## Task item
Copy the entries below exactly. Images do not belong in the copy.

START Material shown

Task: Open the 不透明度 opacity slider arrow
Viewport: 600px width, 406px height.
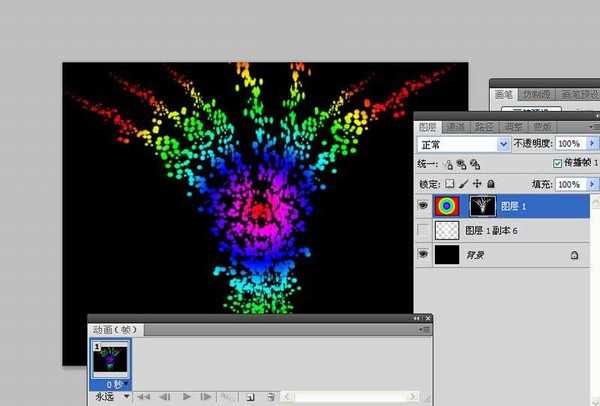Action: [593, 144]
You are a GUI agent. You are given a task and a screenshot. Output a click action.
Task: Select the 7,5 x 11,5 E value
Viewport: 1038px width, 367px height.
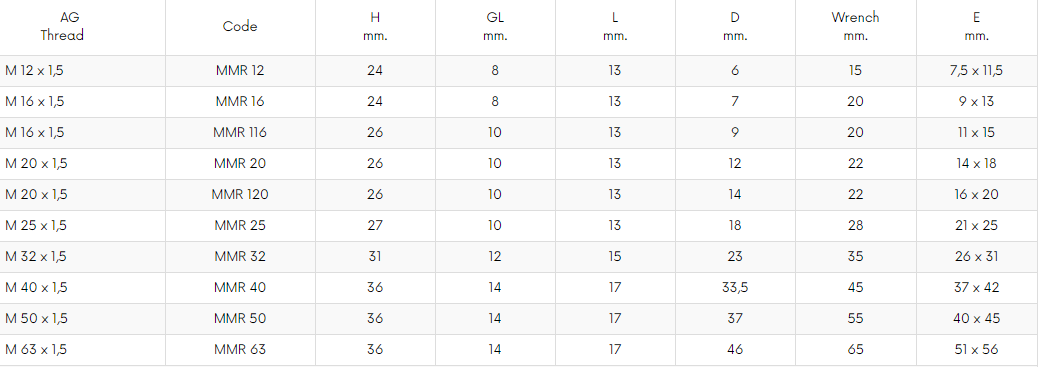976,71
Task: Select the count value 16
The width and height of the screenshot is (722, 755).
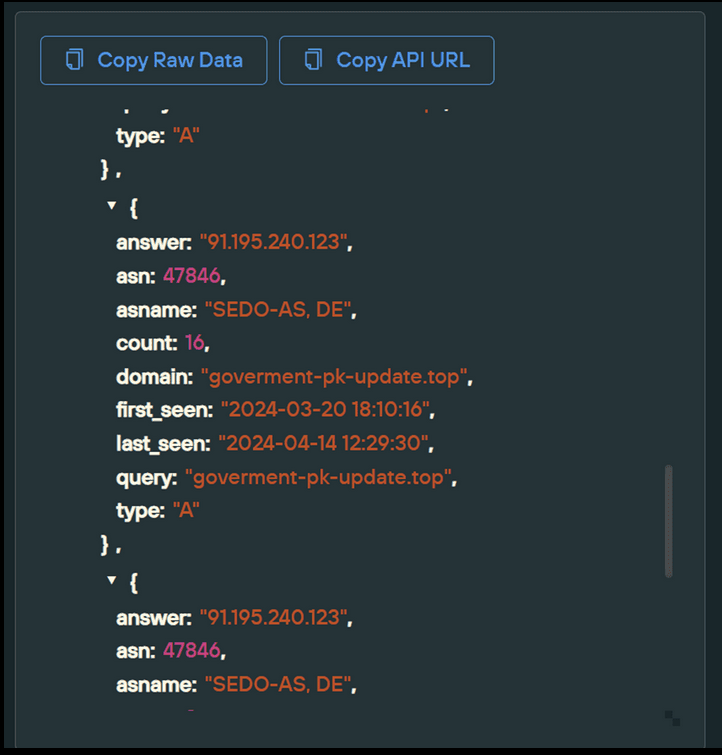Action: (194, 343)
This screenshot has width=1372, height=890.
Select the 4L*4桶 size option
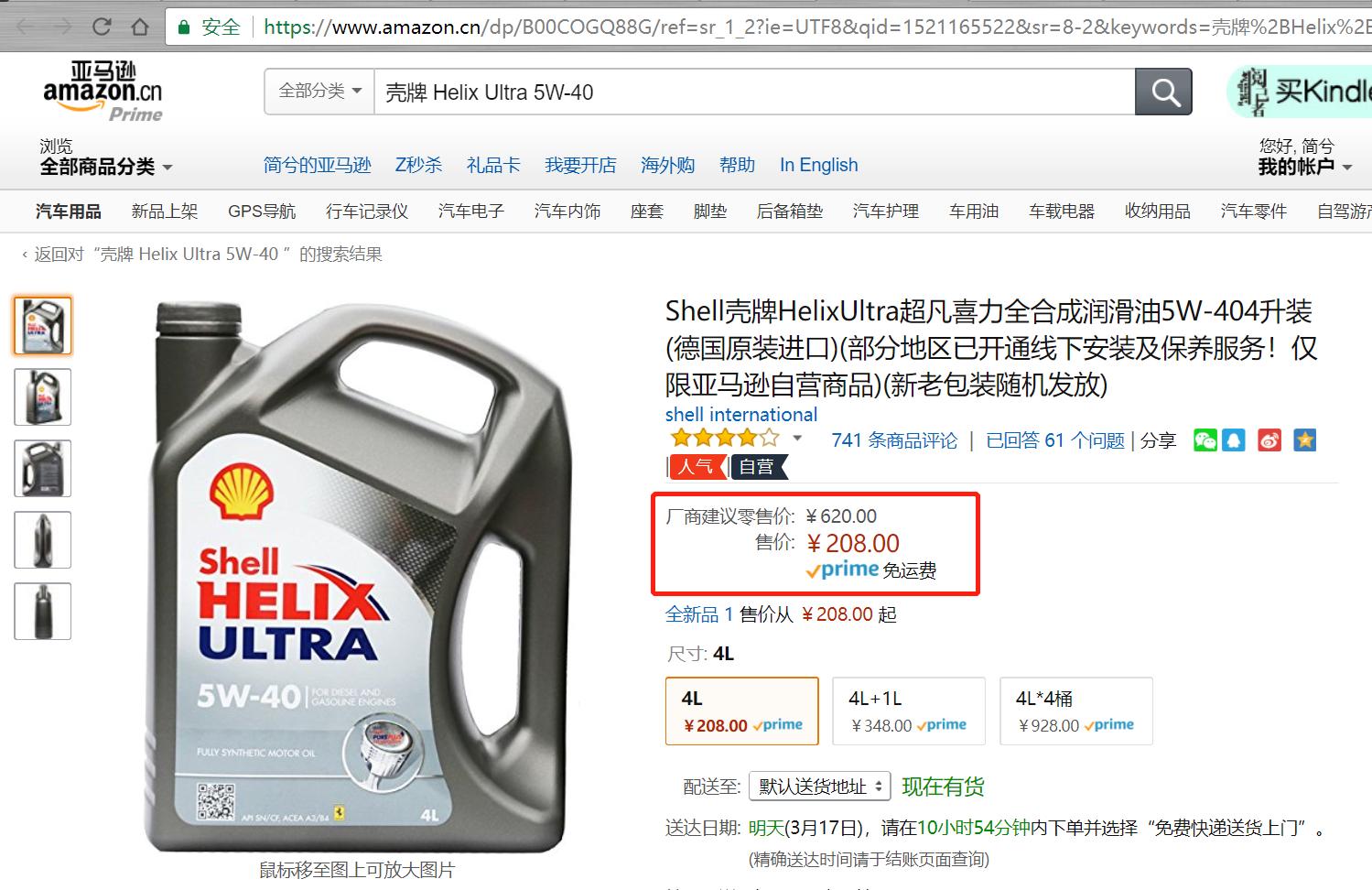tap(1076, 711)
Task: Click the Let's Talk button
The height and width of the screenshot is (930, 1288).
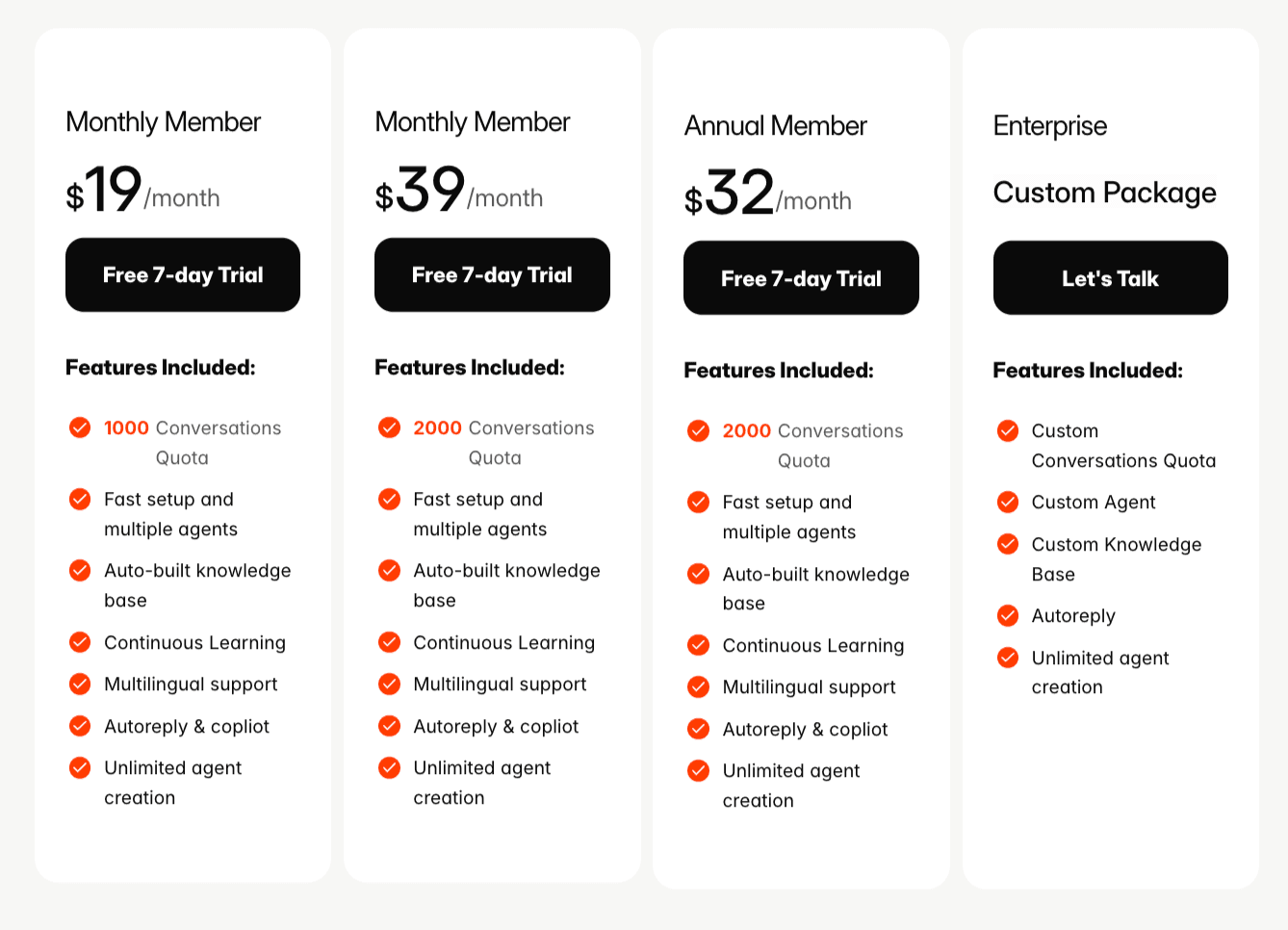Action: point(1109,277)
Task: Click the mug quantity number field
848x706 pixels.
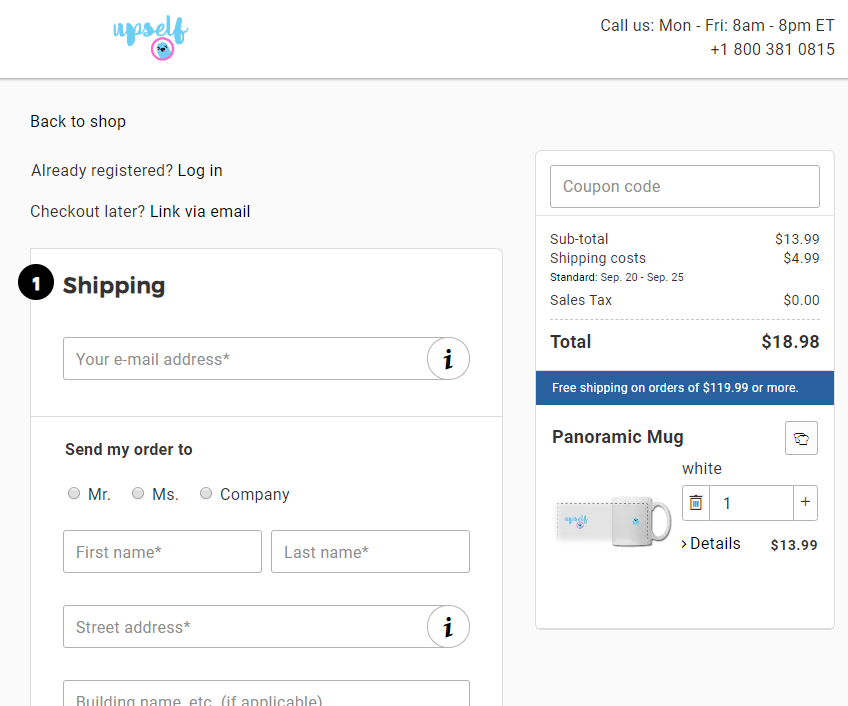Action: coord(751,503)
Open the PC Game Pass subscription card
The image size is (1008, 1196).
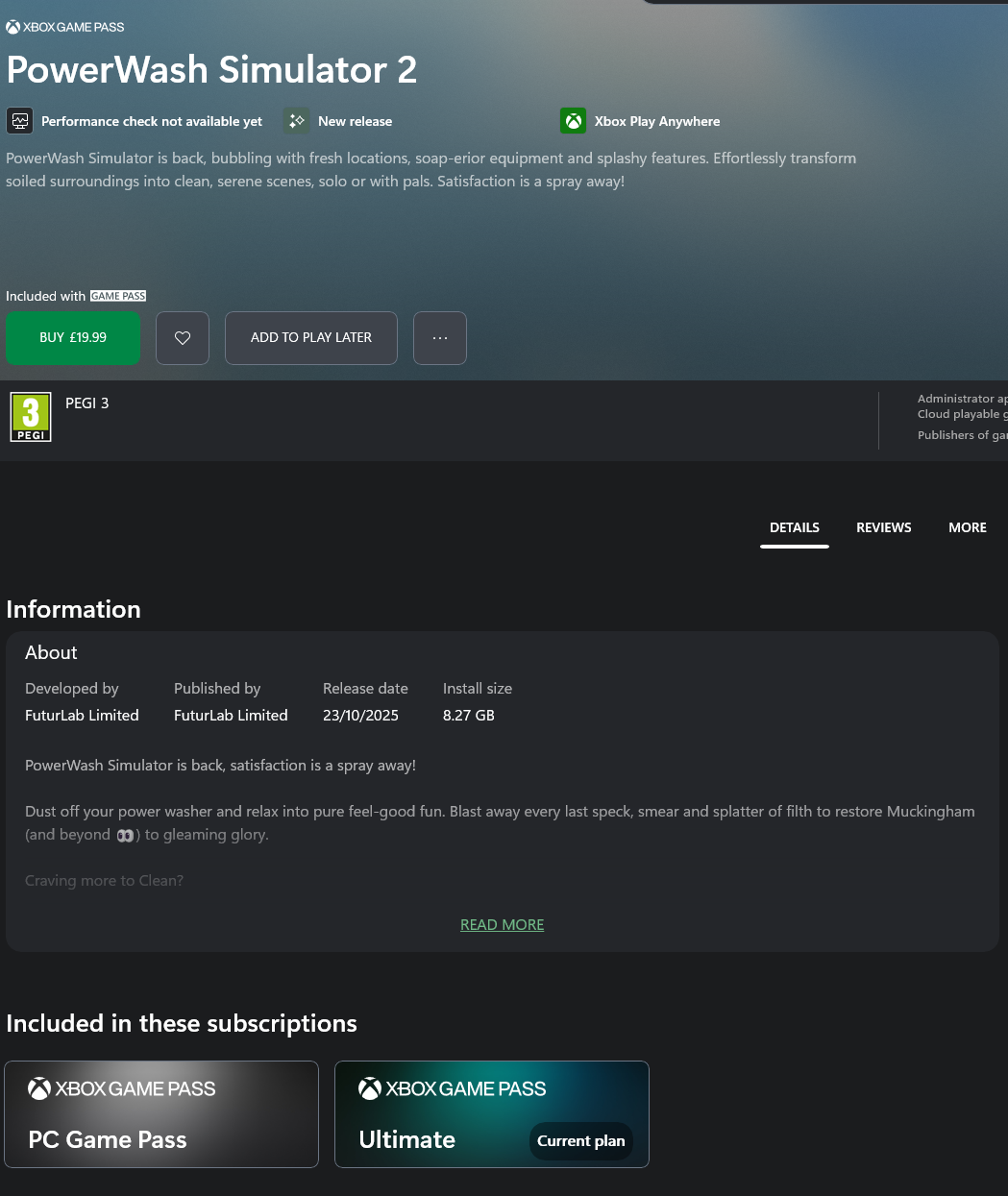coord(161,1114)
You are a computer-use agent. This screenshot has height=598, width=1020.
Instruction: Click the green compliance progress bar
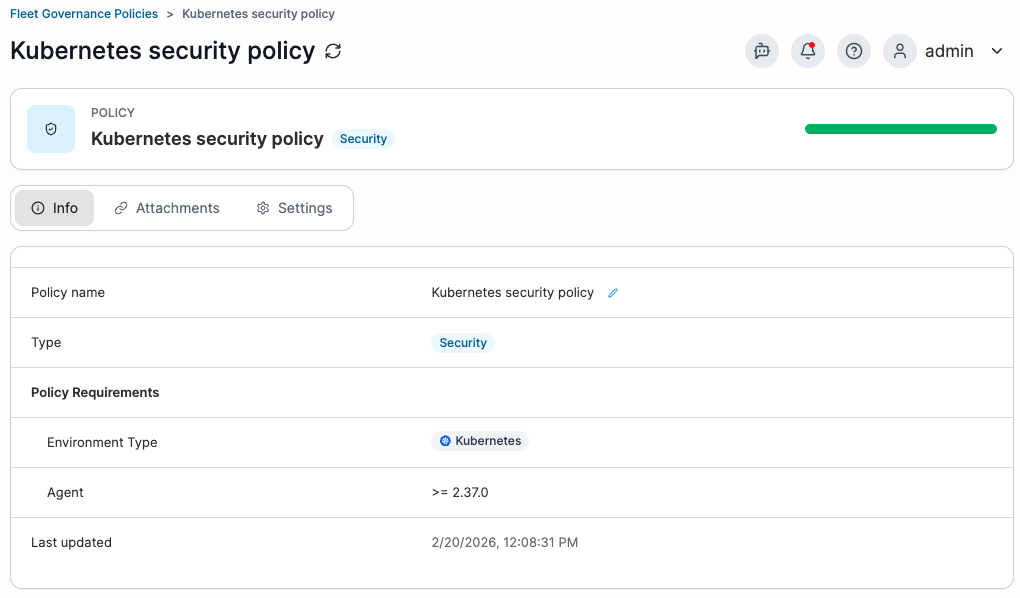click(900, 129)
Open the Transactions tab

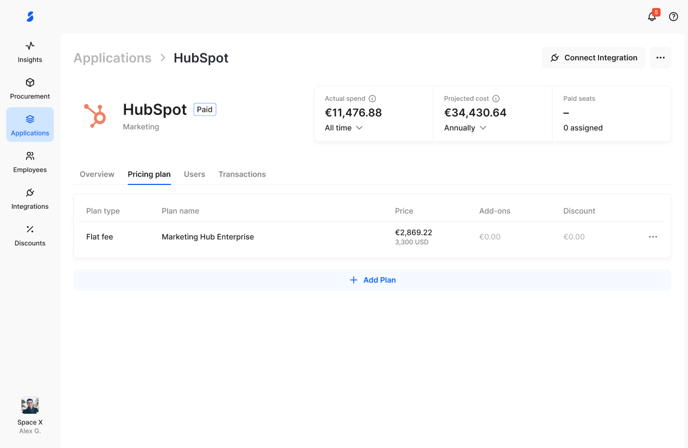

END Material shown

## Task answer
Task: Open the 不透明度 opacity slider arrow
Viewport: 600px width, 406px height.
Action: [593, 144]
You are a GUI agent. You are given a task and a screenshot. Output a click action.
Task: Select the 7,5 x 11,5 E value
Viewport: 1038px width, 367px height.
976,71
Task: Select the count value 16
The width and height of the screenshot is (722, 755).
Action: (194, 343)
This screenshot has width=1372, height=890.
Select the 4L*4桶 size option
tap(1076, 711)
Task: Click the Let's Talk button
The height and width of the screenshot is (930, 1288).
Action: point(1109,277)
Task: Click the mug quantity number field
848x706 pixels.
Action: coord(751,503)
Open the PC Game Pass subscription card
The image size is (1008, 1196).
coord(161,1114)
You are a computer-use agent. This screenshot has height=598, width=1020.
Instruction: Click the green compliance progress bar
click(900, 129)
Open the Transactions tab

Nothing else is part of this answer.